- **ACTIVITY**
Copy the data below verbatim, leaving no line out.

- **DATA EXTRACT**
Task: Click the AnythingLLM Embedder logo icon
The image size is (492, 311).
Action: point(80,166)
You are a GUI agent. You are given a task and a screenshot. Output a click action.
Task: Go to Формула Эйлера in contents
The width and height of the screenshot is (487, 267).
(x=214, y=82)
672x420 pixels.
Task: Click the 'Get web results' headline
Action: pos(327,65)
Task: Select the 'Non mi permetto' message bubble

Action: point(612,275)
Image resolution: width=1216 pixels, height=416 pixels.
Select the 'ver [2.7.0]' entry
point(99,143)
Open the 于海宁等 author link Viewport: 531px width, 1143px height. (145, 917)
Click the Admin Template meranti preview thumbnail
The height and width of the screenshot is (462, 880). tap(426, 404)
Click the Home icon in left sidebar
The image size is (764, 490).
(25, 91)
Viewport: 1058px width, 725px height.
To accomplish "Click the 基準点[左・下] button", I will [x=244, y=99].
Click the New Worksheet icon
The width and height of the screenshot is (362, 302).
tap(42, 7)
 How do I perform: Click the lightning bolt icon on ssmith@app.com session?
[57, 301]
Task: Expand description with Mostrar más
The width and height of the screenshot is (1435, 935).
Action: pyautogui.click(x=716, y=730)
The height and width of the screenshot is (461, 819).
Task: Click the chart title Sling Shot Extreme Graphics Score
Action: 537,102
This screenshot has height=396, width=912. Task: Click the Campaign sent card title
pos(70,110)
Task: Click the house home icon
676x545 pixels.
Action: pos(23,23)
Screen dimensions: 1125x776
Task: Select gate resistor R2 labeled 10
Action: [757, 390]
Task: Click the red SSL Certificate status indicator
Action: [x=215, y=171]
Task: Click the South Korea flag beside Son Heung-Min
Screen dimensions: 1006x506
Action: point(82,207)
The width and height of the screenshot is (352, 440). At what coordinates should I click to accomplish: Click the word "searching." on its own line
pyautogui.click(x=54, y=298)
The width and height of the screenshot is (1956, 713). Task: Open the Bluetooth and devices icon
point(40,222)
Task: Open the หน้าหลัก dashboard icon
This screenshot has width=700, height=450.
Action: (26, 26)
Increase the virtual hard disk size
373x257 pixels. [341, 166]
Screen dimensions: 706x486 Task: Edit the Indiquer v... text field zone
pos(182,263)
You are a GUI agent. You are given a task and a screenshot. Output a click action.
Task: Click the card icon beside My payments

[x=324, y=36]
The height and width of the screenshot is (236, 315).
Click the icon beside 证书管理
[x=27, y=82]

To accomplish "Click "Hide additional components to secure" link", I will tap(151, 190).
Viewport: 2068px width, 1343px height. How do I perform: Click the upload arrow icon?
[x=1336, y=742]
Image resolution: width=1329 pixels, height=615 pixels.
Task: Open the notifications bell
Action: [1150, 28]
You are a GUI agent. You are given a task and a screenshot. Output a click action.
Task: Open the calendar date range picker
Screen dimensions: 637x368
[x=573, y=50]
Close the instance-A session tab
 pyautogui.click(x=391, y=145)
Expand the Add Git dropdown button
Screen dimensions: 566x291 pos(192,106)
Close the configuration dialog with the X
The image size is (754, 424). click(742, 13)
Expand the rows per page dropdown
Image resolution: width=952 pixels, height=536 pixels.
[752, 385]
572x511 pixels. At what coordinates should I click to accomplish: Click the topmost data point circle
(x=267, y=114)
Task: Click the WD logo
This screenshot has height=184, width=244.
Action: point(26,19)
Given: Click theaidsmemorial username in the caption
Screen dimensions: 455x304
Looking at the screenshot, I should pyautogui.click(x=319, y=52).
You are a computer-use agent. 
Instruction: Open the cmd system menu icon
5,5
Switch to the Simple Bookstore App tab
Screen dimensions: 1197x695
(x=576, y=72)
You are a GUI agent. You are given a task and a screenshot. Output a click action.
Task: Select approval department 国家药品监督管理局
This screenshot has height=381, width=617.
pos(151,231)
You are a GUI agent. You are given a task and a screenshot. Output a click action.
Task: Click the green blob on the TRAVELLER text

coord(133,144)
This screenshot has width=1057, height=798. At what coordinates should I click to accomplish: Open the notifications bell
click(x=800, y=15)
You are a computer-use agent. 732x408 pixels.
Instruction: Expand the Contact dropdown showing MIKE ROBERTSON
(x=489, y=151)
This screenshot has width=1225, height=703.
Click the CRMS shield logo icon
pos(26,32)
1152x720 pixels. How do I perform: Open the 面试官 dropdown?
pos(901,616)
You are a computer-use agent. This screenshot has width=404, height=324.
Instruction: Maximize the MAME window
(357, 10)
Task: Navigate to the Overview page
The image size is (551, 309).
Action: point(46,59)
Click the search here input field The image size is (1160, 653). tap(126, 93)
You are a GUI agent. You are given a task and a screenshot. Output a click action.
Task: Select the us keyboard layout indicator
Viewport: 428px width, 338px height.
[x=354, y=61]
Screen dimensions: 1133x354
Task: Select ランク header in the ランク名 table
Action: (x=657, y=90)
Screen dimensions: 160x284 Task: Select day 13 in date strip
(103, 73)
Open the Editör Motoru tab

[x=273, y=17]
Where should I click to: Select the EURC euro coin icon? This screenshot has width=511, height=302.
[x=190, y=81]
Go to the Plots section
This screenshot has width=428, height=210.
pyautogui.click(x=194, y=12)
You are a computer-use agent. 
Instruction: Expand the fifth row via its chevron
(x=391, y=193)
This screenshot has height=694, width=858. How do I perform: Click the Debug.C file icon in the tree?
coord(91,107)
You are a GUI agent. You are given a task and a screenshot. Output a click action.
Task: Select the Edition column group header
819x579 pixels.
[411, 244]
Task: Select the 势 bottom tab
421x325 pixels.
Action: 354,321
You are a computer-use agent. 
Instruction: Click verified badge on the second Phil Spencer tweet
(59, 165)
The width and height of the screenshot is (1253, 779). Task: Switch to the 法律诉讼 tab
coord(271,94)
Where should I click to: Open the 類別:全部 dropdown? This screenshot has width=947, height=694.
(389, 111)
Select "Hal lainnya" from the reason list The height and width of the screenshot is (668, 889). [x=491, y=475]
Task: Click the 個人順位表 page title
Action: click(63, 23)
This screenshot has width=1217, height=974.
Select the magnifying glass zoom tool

- **RESPONSE TO THIS EXERCISE**
Task: Click the AnythingLLM Embedder logo icon
The image size is (492, 311).
Action: point(80,166)
You are a GUI agent. You are given a task and a screenshot. Output a click action.
Task: Go to Формула Эйлера in contents
The width and height of the screenshot is (487, 267).
(x=214, y=82)
672x420 pixels.
Task: Click the 'Get web results' headline
Action: pos(327,65)
Task: Select the 'Non mi permetto' message bubble

Action: point(612,275)
Image resolution: width=1216 pixels, height=416 pixels.
Select the 'ver [2.7.0]' entry
point(99,143)
Open the 于海宁等 author link Viewport: 531px width, 1143px height. (145, 917)
Click the Admin Template meranti preview thumbnail
The height and width of the screenshot is (462, 880). tap(426, 404)
Click the Home icon in left sidebar
The image size is (764, 490).
(25, 91)
Viewport: 1058px width, 725px height.
To accomplish "Click the 基準点[左・下] button", I will [x=244, y=99].
Click the New Worksheet icon
The width and height of the screenshot is (362, 302).
tap(42, 7)
 How do I perform: Click the lightning bolt icon on ssmith@app.com session?
[57, 301]
Task: Expand description with Mostrar más
The width and height of the screenshot is (1435, 935).
Action: pyautogui.click(x=716, y=730)
The height and width of the screenshot is (461, 819).
Task: Click the chart title Sling Shot Extreme Graphics Score
Action: 537,102
This screenshot has height=396, width=912. Task: Click the Campaign sent card title
pos(70,110)
Task: Click the house home icon
676x545 pixels.
Action: pos(23,23)
Screen dimensions: 1125x776
Task: Select gate resistor R2 labeled 10
Action: [757, 390]
Task: Click the red SSL Certificate status indicator
Action: [x=215, y=171]
Task: Click the South Korea flag beside Son Heung-Min
Screen dimensions: 1006x506
Action: point(82,207)
The width and height of the screenshot is (352, 440). At what coordinates should I click to accomplish: Click the word "searching." on its own line
pyautogui.click(x=54, y=298)
The width and height of the screenshot is (1956, 713). Task: Open the Bluetooth and devices icon
point(40,222)
Task: Open the หน้าหลัก dashboard icon
This screenshot has width=700, height=450.
Action: (26, 26)
Increase the virtual hard disk size
373x257 pixels. [341, 166]
Screen dimensions: 706x486 Task: Edit the Indiquer v... text field zone
pos(182,263)
You are a GUI agent. You are given a task and a screenshot. Output a click action.
Task: Click the card icon beside My payments

[x=324, y=36]
The height and width of the screenshot is (236, 315).
Click the icon beside 证书管理
[x=27, y=82]

To accomplish "Click "Hide additional components to secure" link", I will tap(151, 190).
Viewport: 2068px width, 1343px height. How do I perform: Click the upload arrow icon?
[x=1336, y=742]
Image resolution: width=1329 pixels, height=615 pixels.
Task: Open the notifications bell
Action: [1150, 28]
You are a GUI agent. You are given a task and a screenshot. Output a click action.
Task: Open the calendar date range picker
Screen dimensions: 637x368
[x=573, y=50]
Close the instance-A session tab
 pyautogui.click(x=391, y=145)
Expand the Add Git dropdown button
Screen dimensions: 566x291 pos(192,106)
Close the configuration dialog with the X
The image size is (754, 424). click(742, 13)
Expand the rows per page dropdown
Image resolution: width=952 pixels, height=536 pixels.
[752, 385]
572x511 pixels. At what coordinates should I click to accomplish: Click the topmost data point circle
(x=267, y=114)
Task: Click the WD logo
This screenshot has height=184, width=244.
Action: point(26,19)
Given: Click theaidsmemorial username in the caption
Screen dimensions: 455x304
Looking at the screenshot, I should pyautogui.click(x=319, y=52).
You are a computer-use agent. 
Instruction: Open the cmd system menu icon
5,5
Switch to the Simple Bookstore App tab
Screen dimensions: 1197x695
(x=576, y=72)
You are a GUI agent. You are given a task and a screenshot. Output a click action.
Task: Select approval department 国家药品监督管理局
This screenshot has height=381, width=617.
pos(151,231)
You are a GUI agent. You are given a task and a screenshot. Output a click action.
Task: Click the green blob on the TRAVELLER text

coord(133,144)
This screenshot has width=1057, height=798. At what coordinates should I click to accomplish: Open the notifications bell
click(x=800, y=15)
You are a computer-use agent. 732x408 pixels.
Instruction: Expand the Contact dropdown showing MIKE ROBERTSON
(x=489, y=151)
This screenshot has width=1225, height=703.
Click the CRMS shield logo icon
pos(26,32)
1152x720 pixels. How do I perform: Open the 面试官 dropdown?
pos(901,616)
You are a computer-use agent. This screenshot has width=404, height=324.
Instruction: Maximize the MAME window
(357, 10)
Task: Navigate to the Overview page
The image size is (551, 309).
Action: point(46,59)
Click the search here input field The image size is (1160, 653). tap(126, 93)
You are a GUI agent. You are given a task and a screenshot. Output a click action.
Task: Select the us keyboard layout indicator
Viewport: 428px width, 338px height.
[x=354, y=61]
Screen dimensions: 1133x354
Task: Select ランク header in the ランク名 table
Action: (x=657, y=90)
Screen dimensions: 160x284 Task: Select day 13 in date strip
(103, 73)
Open the Editör Motoru tab

[x=273, y=17]
Where should I click to: Select the EURC euro coin icon? This screenshot has width=511, height=302.
[x=190, y=81]
Go to the Plots section
This screenshot has width=428, height=210.
pyautogui.click(x=194, y=12)
You are a computer-use agent. 
Instruction: Expand the fifth row via its chevron
(x=391, y=193)
This screenshot has height=694, width=858. How do I perform: Click the Debug.C file icon in the tree?
coord(91,107)
You are a GUI agent. You are given a task and a screenshot. Output a click action.
Task: Select the Edition column group header
819x579 pixels.
[411, 244]
Task: Select the 势 bottom tab
421x325 pixels.
Action: 354,321
You are a computer-use agent. 
Instruction: Click verified badge on the second Phil Spencer tweet
(59, 165)
The width and height of the screenshot is (1253, 779). Task: Switch to the 法律诉讼 tab
coord(271,94)
Where should I click to: Open the 類別:全部 dropdown? This screenshot has width=947, height=694.
(389, 111)
Select "Hal lainnya" from the reason list The height and width of the screenshot is (668, 889). [x=491, y=475]
Task: Click the 個人順位表 page title
Action: click(63, 23)
This screenshot has width=1217, height=974.
Select the magnifying glass zoom tool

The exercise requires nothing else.